* **RECORDS TO USE**
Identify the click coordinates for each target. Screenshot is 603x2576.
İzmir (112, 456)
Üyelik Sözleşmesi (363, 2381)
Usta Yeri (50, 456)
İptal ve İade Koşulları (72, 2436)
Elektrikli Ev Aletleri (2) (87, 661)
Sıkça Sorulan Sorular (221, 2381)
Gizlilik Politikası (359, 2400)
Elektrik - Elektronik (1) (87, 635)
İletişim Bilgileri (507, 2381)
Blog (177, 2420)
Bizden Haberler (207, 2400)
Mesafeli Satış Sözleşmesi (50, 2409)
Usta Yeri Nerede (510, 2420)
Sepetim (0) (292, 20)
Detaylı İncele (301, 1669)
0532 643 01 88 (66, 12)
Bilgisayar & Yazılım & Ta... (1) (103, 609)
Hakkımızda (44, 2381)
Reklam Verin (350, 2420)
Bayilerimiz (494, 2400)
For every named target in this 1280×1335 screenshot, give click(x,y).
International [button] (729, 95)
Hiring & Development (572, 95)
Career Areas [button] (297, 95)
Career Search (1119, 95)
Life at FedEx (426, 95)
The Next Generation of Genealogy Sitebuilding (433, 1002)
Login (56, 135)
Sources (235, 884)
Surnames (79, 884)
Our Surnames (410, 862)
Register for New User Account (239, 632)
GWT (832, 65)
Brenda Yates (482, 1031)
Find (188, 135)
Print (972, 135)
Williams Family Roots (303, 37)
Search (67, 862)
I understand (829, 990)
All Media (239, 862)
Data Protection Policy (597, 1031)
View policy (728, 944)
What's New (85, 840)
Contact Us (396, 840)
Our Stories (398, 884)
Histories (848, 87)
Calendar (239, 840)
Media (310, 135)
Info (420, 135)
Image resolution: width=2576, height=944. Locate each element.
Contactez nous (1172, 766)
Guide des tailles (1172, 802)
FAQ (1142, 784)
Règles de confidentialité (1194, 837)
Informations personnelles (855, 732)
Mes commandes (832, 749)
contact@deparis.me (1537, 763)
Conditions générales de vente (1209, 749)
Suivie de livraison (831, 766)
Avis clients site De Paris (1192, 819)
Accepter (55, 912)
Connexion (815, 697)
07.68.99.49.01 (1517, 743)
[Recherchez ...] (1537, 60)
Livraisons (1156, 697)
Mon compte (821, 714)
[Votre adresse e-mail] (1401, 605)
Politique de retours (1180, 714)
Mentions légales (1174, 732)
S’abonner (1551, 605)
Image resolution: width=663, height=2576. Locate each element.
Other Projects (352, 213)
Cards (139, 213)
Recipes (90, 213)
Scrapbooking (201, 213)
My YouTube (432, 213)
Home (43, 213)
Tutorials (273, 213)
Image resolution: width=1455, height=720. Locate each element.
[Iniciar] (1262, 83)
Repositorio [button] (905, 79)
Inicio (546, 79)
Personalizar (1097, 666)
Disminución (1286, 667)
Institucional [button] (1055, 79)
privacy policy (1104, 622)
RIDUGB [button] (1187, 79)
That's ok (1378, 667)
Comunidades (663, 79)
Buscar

* **WHAT THE EXERCISE ASKS**
Output every line of the records above as a JSON list of strings, one string per line, leaving out blank lines.

* **TASK OUTPUT**
[
  "Identify the click coordinates for each target. Screenshot is 603x2576.",
  "İzmir (112, 456)",
  "Üyelik Sözleşmesi (363, 2381)",
  "Usta Yeri (50, 456)",
  "İptal ve İade Koşulları (72, 2436)",
  "Elektrikli Ev Aletleri (2) (87, 661)",
  "Sıkça Sorulan Sorular (221, 2381)",
  "Gizlilik Politikası (359, 2400)",
  "Elektrik - Elektronik (1) (87, 635)",
  "İletişim Bilgileri (507, 2381)",
  "Blog (177, 2420)",
  "Bizden Haberler (207, 2400)",
  "Mesafeli Satış Sözleşmesi (50, 2409)",
  "Usta Yeri Nerede (510, 2420)",
  "Sepetim (0) (292, 20)",
  "Detaylı İncele (301, 1669)",
  "0532 643 01 88 (66, 12)",
  "Bilgisayar & Yazılım & Ta... (1) (103, 609)",
  "Hakkımızda (44, 2381)",
  "Reklam Verin (350, 2420)",
  "Bayilerimiz (494, 2400)",
  "For every named target in this 1280×1335 screenshot, give click(x,y).",
  "International [button] (729, 95)",
  "Hiring & Development (572, 95)",
  "Career Areas [button] (297, 95)",
  "Career Search (1119, 95)",
  "Life at FedEx (426, 95)",
  "The Next Generation of Genealogy Sitebuilding (433, 1002)",
  "Login (56, 135)",
  "Sources (235, 884)",
  "Surnames (79, 884)",
  "Our Surnames (410, 862)",
  "Register for New User Account (239, 632)",
  "GWT (832, 65)",
  "Brenda Yates (482, 1031)",
  "Find (188, 135)",
  "Print (972, 135)",
  "Williams Family Roots (303, 37)",
  "Search (67, 862)",
  "I understand (829, 990)",
  "All Media (239, 862)",
  "Data Protection Policy (597, 1031)",
  "View policy (728, 944)",
  "What's New (85, 840)",
  "Contact Us (396, 840)",
  "Our Stories (398, 884)",
  "Histories (848, 87)",
  "Calendar (239, 840)",
  "Media (310, 135)",
  "Info (420, 135)",
  "Image resolution: width=2576, height=944. Locate each element.",
  "Contactez nous (1172, 766)",
  "Guide des tailles (1172, 802)",
  "FAQ (1142, 784)",
  "Règles de confidentialité (1194, 837)",
  "Informations personnelles (855, 732)",
  "Mes commandes (832, 749)",
  "contact@deparis.me (1537, 763)",
  "Conditions générales de vente (1209, 749)",
  "Suivie de livraison (831, 766)",
  "Avis clients site De Paris (1192, 819)",
  "Accepter (55, 912)",
  "Connexion (815, 697)",
  "07.68.99.49.01 (1517, 743)",
  "[Recherchez ...] (1537, 60)",
  "Livraisons (1156, 697)",
  "Mon compte (821, 714)",
  "[Votre adresse e-mail] (1401, 605)",
  "Politique de retours (1180, 714)",
  "Mentions légales (1174, 732)",
  "S’abonner (1551, 605)",
  "Image resolution: width=663, height=2576. Locate each element.",
  "Other Projects (352, 213)",
  "Cards (139, 213)",
  "Recipes (90, 213)",
  "Scrapbooking (201, 213)",
  "My YouTube (432, 213)",
  "Home (43, 213)",
  "Tutorials (273, 213)",
  "Image resolution: width=1455, height=720. Locate each element.",
  "[Iniciar] (1262, 83)",
  "Repositorio [button] (905, 79)",
  "Inicio (546, 79)",
  "Personalizar (1097, 666)",
  "Disminución (1286, 667)",
  "Institucional [button] (1055, 79)",
  "privacy policy (1104, 622)",
  "RIDUGB [button] (1187, 79)",
  "That's ok (1378, 667)",
  "Comunidades (663, 79)",
  "Buscar"
]